Cerca de duas semanas após a aprovação, no Senado, do PL 896/2023, que inclui a misoginia entre os crimes de preconceito ou discriminação, o deputado estadual Ronaldo Medeiros protocolou, na Assembleia Legislativa de Alagoas (ALE), um PL estabelecendo diretrizes para o enfrentamento à misoginia no ambiente digital e proibindo o uso de recursos públicos em conteúdos que promovam discriminação ou violência contra mulheres. 

A proposta foi protocolada na quarta-feira (8), visando à prevenção e o combate à disseminação desse tipo de material nas redes sociais e plataformas digitais.

Conforme o projeto, ficam vedados, no âmbito da administração pública estadual, investimentos como publicidade institucional, patrocínios, convênios ou qualquer forma de financiamento direcionados a conteúdos digitais classificados como “misóginos, discriminatórios ou associados à chamada “supremacia masculina”, incluindo os ligados ao movimento conhecido como “redpill”.

A restrição também se estende a influenciadores, páginas e canais que promovam ou disseminem esse tipo de conteúdo.

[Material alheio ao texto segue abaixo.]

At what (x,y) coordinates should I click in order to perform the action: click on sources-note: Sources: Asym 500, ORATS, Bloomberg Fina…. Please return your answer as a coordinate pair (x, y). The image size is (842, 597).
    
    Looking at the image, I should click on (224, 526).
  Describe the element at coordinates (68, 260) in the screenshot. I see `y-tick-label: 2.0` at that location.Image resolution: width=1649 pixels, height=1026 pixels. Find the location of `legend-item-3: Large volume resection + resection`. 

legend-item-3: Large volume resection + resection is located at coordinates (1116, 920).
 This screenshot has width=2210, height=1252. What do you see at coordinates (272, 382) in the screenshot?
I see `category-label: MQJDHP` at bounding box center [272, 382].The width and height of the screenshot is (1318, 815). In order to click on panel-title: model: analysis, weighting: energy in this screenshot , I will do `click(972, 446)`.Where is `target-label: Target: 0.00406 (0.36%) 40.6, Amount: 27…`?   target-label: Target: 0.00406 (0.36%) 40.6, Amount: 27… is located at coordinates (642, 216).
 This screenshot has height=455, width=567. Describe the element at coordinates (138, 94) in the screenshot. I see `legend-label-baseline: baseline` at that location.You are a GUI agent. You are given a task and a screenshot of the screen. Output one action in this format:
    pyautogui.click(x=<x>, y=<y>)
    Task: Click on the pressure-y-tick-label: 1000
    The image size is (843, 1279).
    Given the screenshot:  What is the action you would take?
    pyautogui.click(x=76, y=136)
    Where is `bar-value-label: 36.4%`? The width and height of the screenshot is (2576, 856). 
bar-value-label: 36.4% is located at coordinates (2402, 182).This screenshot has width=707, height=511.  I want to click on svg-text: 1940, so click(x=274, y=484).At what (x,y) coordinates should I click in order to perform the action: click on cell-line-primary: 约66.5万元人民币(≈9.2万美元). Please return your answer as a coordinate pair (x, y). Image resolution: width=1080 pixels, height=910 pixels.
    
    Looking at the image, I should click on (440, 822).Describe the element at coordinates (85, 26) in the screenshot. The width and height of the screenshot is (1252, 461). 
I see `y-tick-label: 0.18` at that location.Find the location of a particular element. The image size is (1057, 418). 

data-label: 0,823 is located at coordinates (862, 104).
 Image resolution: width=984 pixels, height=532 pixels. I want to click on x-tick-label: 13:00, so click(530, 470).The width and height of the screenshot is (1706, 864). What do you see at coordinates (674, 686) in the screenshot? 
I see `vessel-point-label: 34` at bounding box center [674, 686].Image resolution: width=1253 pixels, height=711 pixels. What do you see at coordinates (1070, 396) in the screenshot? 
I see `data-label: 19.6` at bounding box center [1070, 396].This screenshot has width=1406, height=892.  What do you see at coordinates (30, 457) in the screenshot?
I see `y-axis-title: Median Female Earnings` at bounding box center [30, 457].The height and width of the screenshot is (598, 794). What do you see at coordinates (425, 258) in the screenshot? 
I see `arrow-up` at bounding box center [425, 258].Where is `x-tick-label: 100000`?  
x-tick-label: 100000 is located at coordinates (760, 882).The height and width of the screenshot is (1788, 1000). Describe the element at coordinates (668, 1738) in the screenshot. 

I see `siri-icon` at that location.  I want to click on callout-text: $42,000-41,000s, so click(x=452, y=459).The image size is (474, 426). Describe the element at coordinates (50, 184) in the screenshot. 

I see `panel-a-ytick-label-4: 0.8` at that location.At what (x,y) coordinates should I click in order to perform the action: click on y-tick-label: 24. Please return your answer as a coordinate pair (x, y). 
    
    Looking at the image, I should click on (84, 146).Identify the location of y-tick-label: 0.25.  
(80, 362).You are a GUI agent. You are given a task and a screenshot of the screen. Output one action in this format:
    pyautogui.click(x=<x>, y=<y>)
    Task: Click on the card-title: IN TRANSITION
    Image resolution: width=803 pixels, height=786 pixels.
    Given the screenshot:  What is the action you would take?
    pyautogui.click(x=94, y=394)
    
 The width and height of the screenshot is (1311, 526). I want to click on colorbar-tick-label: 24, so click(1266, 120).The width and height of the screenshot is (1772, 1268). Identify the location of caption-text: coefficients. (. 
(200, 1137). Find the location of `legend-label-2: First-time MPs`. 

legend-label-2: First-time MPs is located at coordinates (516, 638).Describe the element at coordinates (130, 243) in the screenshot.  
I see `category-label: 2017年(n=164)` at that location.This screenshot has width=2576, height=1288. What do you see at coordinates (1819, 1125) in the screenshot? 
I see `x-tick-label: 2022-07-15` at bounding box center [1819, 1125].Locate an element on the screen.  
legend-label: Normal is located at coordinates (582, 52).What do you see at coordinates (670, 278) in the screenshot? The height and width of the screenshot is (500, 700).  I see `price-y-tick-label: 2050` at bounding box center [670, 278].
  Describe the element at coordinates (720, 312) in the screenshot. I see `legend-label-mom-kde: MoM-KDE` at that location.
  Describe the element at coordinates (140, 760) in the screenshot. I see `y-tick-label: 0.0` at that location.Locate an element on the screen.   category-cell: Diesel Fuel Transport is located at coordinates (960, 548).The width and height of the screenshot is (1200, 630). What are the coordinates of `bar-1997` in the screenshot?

A proposta define como conteúdos misóginos aqueles que incentivem a inferiorização ou desumanização de mulheres, a violência física, psicológica ou sexual, a discriminação de gênero e discursos de ódio ou aversão. O texto inclui ainda manifestações que promovam ideologias de supremacia masculina ou que estejam vinculadas à incitação à violência.

Outro ponto previsto é a possibilidade de penalização de pessoas jurídicas contratadas pelo poder público que descumprirem as diretrizes, com sanções que vão de advertência e multa até suspensão de contratos e declaração de inidoneidade .

Na justificativa do projeto, o deputado cita dados de estudo do Laboratório de Estudos de Internet e Redes Sociais da Universidade Federal do Rio de Janeiro (NetLab/UFRJ), que aponta a existência de pelo menos 123 canais brasileiros no YouTube com conteúdos desse tipo, somando mais de 23 milhões de inscritos . Segundo o documento, essas comunidades digitais têm contribuído para a disseminação de discursos de ódio e para o aumento da violência de gênero.

O parlamentar argumenta que, embora a legislação penal seja de competência da União, os estados têm papel relevante na formulação de políticas públicas de prevenção, educação e proteção, além de definir critérios para aplicação de recursos públicos.